Publication year - 2013
Publication title -
journal of viral hepatitis
Language(s) - English
Resource type - Journals
SCImago Journal Rank - 1.329
H-Index - 100
eISSN - 1365-2893
pISSN - 1352-0504
DOI - 10.1111/j.1365-2893.2012.01654.x
Subject(s) - hepatocellular carcinoma , hepatitis b virus , genotype , medicine , virology , mutation , hepatitis b , chronic hepatitis , virus , gastroenterology , biology , gene , genetics
Summary The effects of genomic changes in hepatitis B virus ( HBV ) on the occurrence of hepatocellular carcinoma ( HCC ) are still unclear, especially in relation to the genotype of HBV . In this study, we examined the effects of genomic changes in HBV of genotype C 2 on the development of HCC . A total of 318 patients with HBV ‐associated HCC and 234 patients with chronic hepatitis B ( CHB ) were studied.
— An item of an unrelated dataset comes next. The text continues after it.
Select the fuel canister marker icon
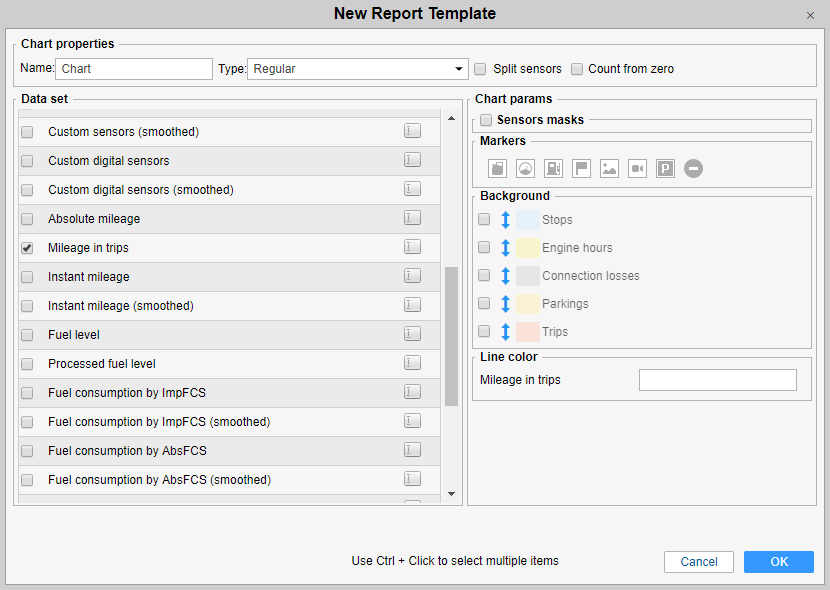 [x=497, y=169]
All of HCC cases were diagnosed histologically and treated with surgical resection. The whole of the X, S, basal core promoter ( BCP ) and precore regions of the viral genome from sera or liver tissues were sequenced. All subjects had HBV of genotype C2. The prevalence of the T1653 mutation in the X region and the A1896 mutation in the precore region of HBV was significantly higher in the HCC group than in the control CHB group (22% vs 11%, P = 0.003; 50% vs 23%, P < 0.001, respectively). Moreover, the T1762/A1764 mutations in the BCP region in combination with either T1653 or A1896 were more common in the HCC compared with the CHB group ( BCP +X1653: 18% vs 11%, P = 0.05; BCP + PC , 40% vs 15%, P < 0.001, respectively). In multivariate analysis, T1653 and A1896 were revealed to be independent risk factors for HCC development. G1896A in the precore region and C1653T mutation in the X region of genotype C2 HBV are important risk factors for HCC development. Also, the A1762T/G1764A double mutation may act in synergy with C1653T to increase the risk of HCC in patients chronically infected with HBV genotype C2.